Melatonin is not safe as a food ingredient, says the Food and Drug Administration in a warning to the makers of Lazy Larry brownies, formerly known as Lazy Cakes, which contain the sleep-inducing hormone.
The agency sent a letter last week to HBB, the Memphis, Tenn.-based manufacturer, warning that if it continues to manufacture and sell the brownies, the products could be seized and removed from store shelves.
"We know of no basis for general recognition of safety for melatonin based either on scientific procedures or common use in food," the letter says. Since the company sold Lazy Cakes alongside other foods and referred to them as cakes and brownies, the FDA does not allow the use of an additive such as melatonin.
Melatonin in pill form is considered a dietary supplement, and the FDA doesn't regulate supplements as strictly as it regulates food and other drug products.
Lazy Cakes Unsafe for Children
Experts said they support FDA's action against Lazy Cakes, and expressed concern over the brownies because of their appeal to children. The packaging features a cartoon brownie on a bright purple background. Lazy Cakes provoked controversy back in May when young children reportedly became ill after eating them. At the time, two Massachusetts towns considered banning the brownies.
Melatonin is a brain hormone that controls the body's sleep-wake cycle. It's relatively safe for adults, but children who consume too much of it can fall into an extremely deep sleep.
Lazy Cakes contain about 8 milligrams of melatonin, and experts say if children do take melatonin, it should be no more than .3 milligrams per day. Even adults who use melatonin don't generally consume as much as is found in the brownies.
"Most melatonin overdoses in children are not necessarily life-threatening, but they are associated with not only deep sleep but also with nausea, gastrointestinal problems, changes in mood, headaches and other effects," said Dr. Steven Lipshultz, executive dean for children's health at the University of Miami's Miller School of Medicine.
Although the brownies usually aren't harmful to adults, Bruce Goldberger, professor and director of toxicology at the University of Florida College of Medicine in Gainesville, said there's no reason to eat them at all.
"There is no need for this product," he said. "If people want to take melatonin, they should just take it in its pure form."
There are other similar foods that contain melatonin, such as Kush Cakes, but so far, the FDA has not issued any warnings to their manufacturer.

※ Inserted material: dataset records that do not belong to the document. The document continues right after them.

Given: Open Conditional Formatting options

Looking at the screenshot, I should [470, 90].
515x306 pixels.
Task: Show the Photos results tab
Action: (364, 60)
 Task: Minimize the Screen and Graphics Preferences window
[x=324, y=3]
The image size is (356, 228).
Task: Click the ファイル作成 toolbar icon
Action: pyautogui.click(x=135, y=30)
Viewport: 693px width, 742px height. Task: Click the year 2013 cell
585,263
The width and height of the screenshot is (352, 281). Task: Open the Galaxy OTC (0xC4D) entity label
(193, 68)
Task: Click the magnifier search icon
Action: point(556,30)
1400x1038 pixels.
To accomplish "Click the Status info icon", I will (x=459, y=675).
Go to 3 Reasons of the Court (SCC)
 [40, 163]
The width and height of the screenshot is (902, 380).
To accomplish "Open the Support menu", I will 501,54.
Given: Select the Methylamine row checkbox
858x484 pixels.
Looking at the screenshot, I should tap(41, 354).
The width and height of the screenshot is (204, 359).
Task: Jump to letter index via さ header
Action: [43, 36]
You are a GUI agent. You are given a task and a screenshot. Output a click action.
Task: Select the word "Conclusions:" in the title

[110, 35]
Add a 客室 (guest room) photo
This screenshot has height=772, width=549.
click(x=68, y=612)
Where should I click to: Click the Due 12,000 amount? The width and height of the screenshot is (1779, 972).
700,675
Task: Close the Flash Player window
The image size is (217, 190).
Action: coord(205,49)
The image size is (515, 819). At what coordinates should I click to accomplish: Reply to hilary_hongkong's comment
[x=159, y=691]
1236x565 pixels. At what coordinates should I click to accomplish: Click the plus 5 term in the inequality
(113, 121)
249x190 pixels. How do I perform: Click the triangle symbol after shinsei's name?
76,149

A number of drinks also contain melatonin, including Drank and Unwind. The FDA sent a warning letter to Innovative Beverage Group, the manufacturer of Drank, in January 2010. The agency did not say whether there's been any further action in that case.
The makers of Lazy Cakes must inform the FDA of the actions they've taken to correct the violation within 15 days of receiving the warning letter.
Terry Harris, the CEO of HBB LLC, issued a statement in response to the FDA's warning.
"We are taking immediate steps to address the concerns expressed in the letter -- all of which stem from the way the product is packaged, labeled and marketed," Harris said. "We look forward to continuing to work closely with the FDA to immediately remedy these concerns, and to ensure compliance with FDA's dietary supplement regulations."